» **WHAT THE EXERCISE ASKS**: Drop the pictures from the entries below, then reproduce the rest exactly.

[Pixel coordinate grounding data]
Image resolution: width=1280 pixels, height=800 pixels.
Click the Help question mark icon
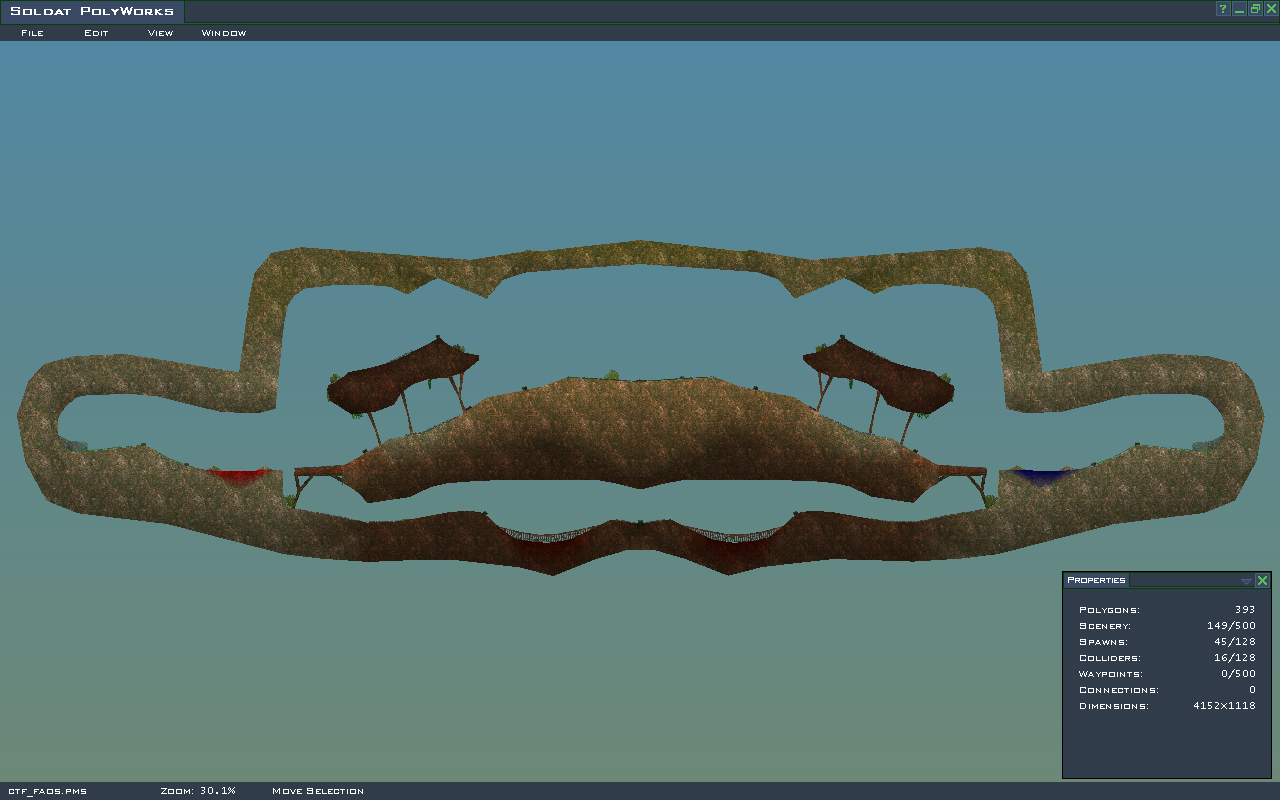click(1222, 9)
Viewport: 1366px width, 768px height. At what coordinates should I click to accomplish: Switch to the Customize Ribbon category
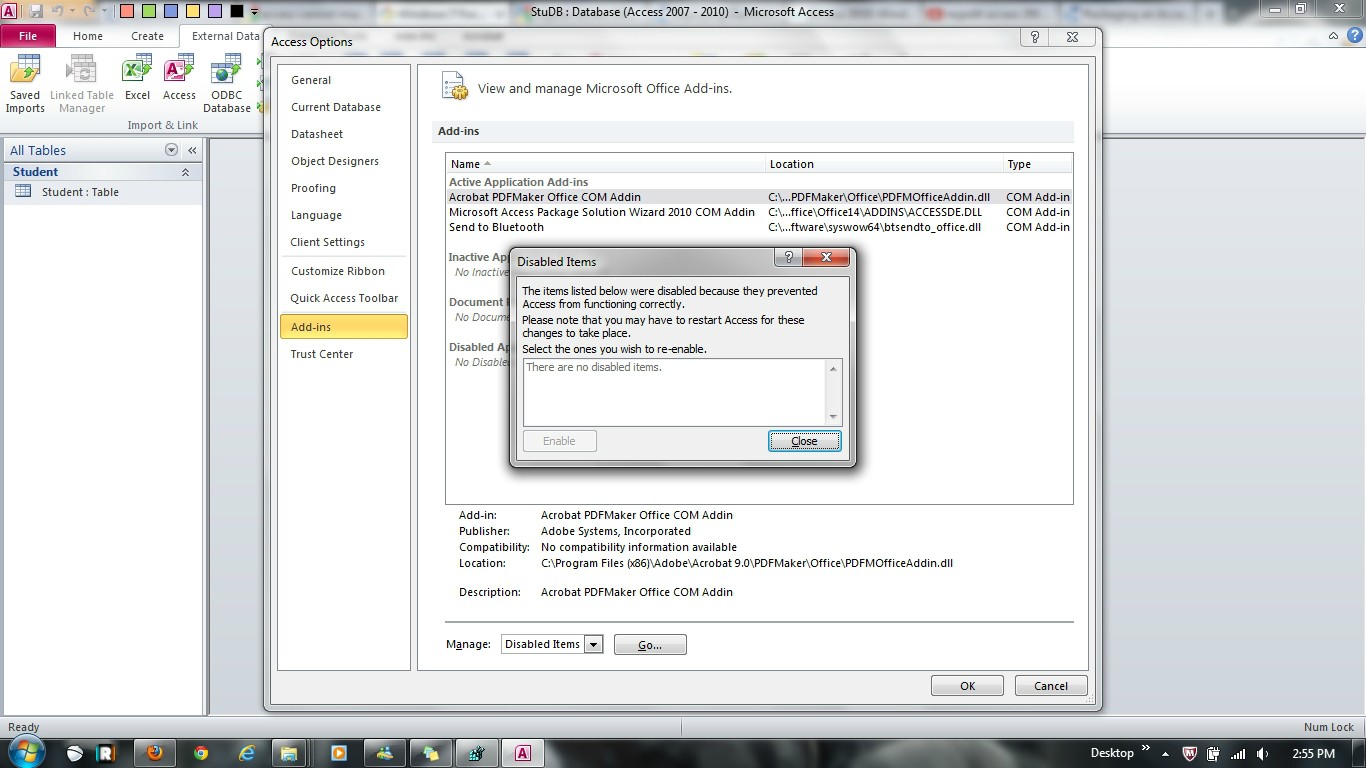337,271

» **RESPONSE BOX**:
Image resolution: width=1280 pixels, height=800 pixels.
Click the Help question mark icon
click(1222, 9)
Viewport: 1366px width, 768px height. At what coordinates should I click to accomplish: Switch to the Customize Ribbon category
337,271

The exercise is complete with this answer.